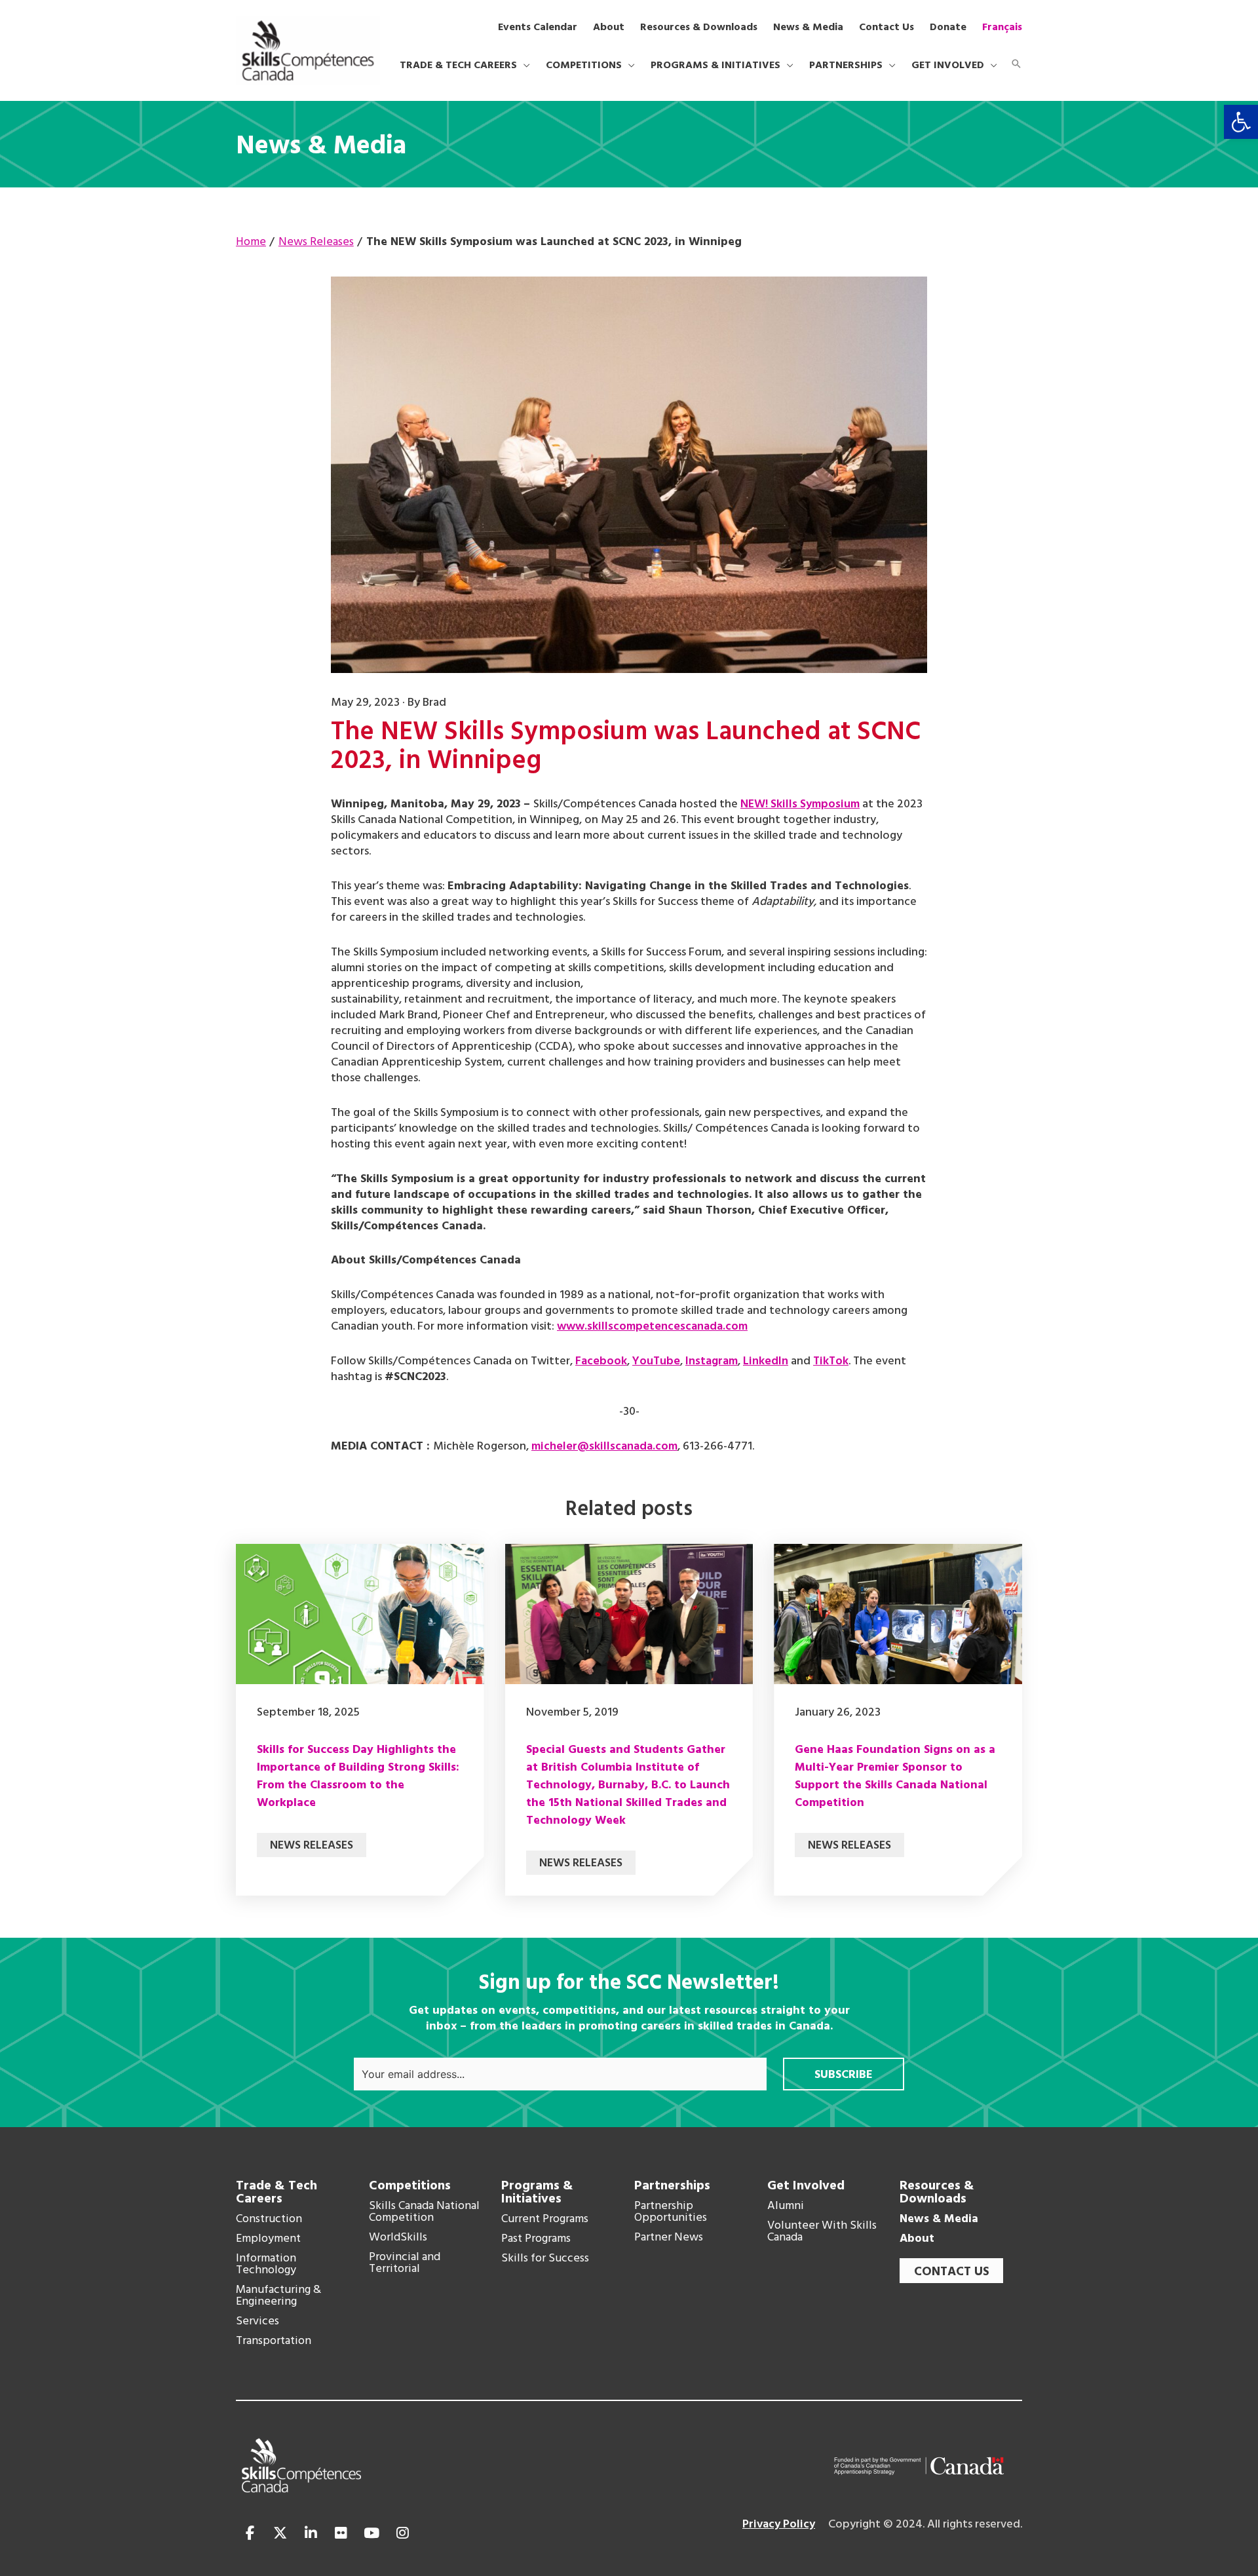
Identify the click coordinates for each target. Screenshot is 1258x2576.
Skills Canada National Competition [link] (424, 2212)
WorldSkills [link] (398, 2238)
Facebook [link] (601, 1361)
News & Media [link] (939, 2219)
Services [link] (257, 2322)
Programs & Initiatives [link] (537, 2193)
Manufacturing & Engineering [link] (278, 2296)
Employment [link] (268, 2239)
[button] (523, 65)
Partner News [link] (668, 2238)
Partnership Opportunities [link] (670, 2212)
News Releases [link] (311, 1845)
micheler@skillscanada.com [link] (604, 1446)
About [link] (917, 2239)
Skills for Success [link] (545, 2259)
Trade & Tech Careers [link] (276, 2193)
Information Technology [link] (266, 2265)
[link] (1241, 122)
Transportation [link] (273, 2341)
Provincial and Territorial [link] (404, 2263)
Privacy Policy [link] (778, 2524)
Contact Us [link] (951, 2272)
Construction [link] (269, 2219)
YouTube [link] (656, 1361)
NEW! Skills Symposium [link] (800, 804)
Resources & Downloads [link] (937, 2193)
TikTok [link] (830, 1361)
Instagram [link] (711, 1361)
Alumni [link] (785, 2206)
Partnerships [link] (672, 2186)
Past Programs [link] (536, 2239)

+---+

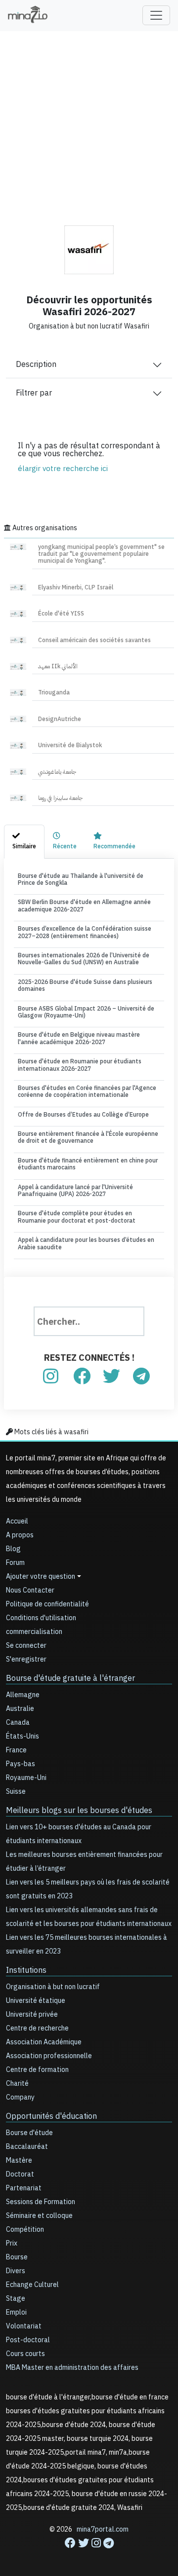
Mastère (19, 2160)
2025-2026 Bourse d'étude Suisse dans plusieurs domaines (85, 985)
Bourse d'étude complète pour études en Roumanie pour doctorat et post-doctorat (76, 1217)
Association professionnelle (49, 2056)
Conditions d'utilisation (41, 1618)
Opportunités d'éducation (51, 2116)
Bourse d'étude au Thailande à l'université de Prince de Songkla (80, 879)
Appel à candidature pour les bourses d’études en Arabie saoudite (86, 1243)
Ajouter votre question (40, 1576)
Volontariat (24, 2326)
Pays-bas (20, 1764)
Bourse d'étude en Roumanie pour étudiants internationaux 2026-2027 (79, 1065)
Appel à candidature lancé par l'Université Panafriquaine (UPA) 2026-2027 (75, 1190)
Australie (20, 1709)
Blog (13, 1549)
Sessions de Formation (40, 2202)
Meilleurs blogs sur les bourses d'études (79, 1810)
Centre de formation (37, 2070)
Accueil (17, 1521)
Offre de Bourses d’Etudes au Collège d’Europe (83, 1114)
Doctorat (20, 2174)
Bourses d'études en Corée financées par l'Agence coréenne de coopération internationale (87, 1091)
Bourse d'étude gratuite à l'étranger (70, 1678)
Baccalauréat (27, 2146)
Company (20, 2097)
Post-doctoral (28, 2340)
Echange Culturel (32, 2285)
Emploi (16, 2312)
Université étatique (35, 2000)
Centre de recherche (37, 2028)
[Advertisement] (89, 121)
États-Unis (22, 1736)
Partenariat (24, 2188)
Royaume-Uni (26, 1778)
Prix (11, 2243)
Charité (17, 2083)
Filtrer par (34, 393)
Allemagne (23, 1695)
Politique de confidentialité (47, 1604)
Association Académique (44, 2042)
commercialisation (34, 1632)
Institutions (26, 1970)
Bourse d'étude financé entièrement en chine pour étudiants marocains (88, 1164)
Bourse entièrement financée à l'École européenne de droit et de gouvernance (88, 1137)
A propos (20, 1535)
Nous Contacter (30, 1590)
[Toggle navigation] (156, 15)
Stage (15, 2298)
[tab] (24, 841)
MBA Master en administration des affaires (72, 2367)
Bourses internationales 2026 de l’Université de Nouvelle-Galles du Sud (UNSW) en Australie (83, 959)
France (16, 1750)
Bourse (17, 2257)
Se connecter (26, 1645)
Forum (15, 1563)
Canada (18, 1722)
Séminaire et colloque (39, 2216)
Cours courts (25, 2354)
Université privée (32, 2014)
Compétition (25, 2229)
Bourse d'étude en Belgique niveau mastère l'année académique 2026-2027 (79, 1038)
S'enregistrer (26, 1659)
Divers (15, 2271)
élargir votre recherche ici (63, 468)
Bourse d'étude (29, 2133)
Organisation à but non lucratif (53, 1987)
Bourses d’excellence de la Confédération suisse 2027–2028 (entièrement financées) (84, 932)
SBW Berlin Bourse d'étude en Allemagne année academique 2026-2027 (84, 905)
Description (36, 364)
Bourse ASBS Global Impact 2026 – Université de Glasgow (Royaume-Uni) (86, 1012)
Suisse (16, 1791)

+---+

[Assignment] Of the entries above, repeat exactly the lines from the line with "Bourse (17, 2257)" through the line with "Suisse (16, 1791)", both of them included.

[Expected answer]
Bourse (17, 2257)
Se connecter (26, 1645)
Forum (15, 1563)
Canada (18, 1722)
Séminaire et colloque (39, 2216)
Cours courts (25, 2354)
Université privée (32, 2014)
Compétition (25, 2229)
Bourse d'étude en Belgique niveau mastère l'année académique 2026-2027 (79, 1038)
S'enregistrer (26, 1659)
Divers (15, 2271)
élargir votre recherche ici (63, 468)
Bourse d'étude (29, 2133)
Organisation à but non lucratif (53, 1987)
Bourses d’excellence de la Confédération suisse 2027–2028 (entièrement financées) (84, 932)
SBW Berlin Bourse d'étude en Allemagne année academique 2026-2027 (84, 905)
Description (36, 364)
Bourse ASBS Global Impact 2026 – Université de Glasgow (Royaume-Uni) (86, 1012)
Suisse (16, 1791)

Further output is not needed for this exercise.